The probe 320 transmits/receives LAN packets and also collaborates with the service controller 100 a of the network server 100. Specifically, the probe 320 detects devices connected to the target LAN 22 and collects service profiles from the detected devices. The probe 320 then transmits the collected service profiles to the network server 100.

Data stored in the individual databases shown in FIG. 2 will be now described in detail.

FIG. 5 shows an exemplary data structure of the device management database. The device management database 210 holds device management information 211 associated with each device. The device management information 211 includes “Device ID”, “Device Name”, “Owner”, “Administrator Information”, “Installed Location”, “Installation Form Information”, “Required Authority”, “Group Name”, “Current Status”, etc.

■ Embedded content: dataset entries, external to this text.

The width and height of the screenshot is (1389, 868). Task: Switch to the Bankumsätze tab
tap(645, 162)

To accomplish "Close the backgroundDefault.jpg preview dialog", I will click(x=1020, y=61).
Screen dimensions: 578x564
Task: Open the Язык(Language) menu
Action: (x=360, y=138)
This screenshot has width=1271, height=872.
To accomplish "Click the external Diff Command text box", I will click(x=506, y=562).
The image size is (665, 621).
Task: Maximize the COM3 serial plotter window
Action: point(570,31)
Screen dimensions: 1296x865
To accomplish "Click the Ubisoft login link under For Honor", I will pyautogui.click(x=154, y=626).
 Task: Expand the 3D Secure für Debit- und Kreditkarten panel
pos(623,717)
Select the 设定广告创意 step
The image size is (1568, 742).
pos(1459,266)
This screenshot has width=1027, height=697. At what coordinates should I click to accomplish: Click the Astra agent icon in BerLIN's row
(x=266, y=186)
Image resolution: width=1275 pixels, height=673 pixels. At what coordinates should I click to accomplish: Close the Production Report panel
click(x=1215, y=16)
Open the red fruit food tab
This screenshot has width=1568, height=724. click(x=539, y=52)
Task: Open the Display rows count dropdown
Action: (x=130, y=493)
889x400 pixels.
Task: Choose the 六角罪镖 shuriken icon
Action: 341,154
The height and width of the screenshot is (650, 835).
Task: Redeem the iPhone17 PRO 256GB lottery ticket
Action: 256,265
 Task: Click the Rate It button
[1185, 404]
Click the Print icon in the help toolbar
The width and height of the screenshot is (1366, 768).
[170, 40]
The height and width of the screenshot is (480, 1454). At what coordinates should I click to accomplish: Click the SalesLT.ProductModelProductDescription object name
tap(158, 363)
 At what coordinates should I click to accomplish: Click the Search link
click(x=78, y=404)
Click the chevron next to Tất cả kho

“Device ID” is identification information uniquely identifying the corresponding device, and “Device Name” is the name of the device. “Owner” indicates the name of the user who owns the device, and “Administrator Information” is information such as the name of the user who administers the device. “Installed Location” is information about the location where the device is installed, and “Installation Form Information” is information about the form of installation of the device (e.g., information indicating whether the device is fixed on the floor or is movable).

“Required Authority” indicates the authority that the user using the device should have. If the use of the device is restricted only to the department managers and higher-ranking officials in a corporation, for example, the condition that “the user should be in department manager or higher office” is set as “Required Authority”.

“Group Name” is the name of the group to which the device belongs, and in the case of permitting the user to use devices belonging to a certain group, the groups which the individual devices belong to are identified by “Group Name”.

“Current Status” is information about the status of the device. For example, information indicating whether the device is currently used or not is set as “Current Status”.

FIG. 6 shows an exemplary data structure of the controller management database. The controller management database 220 holds controller information 221 associated with each controller. The controller information 221 includes “Controller ID”, “User ID”, “Discovered Device ID”, “Acquired Profile Information”, “Current Status”, “Control History”, etc.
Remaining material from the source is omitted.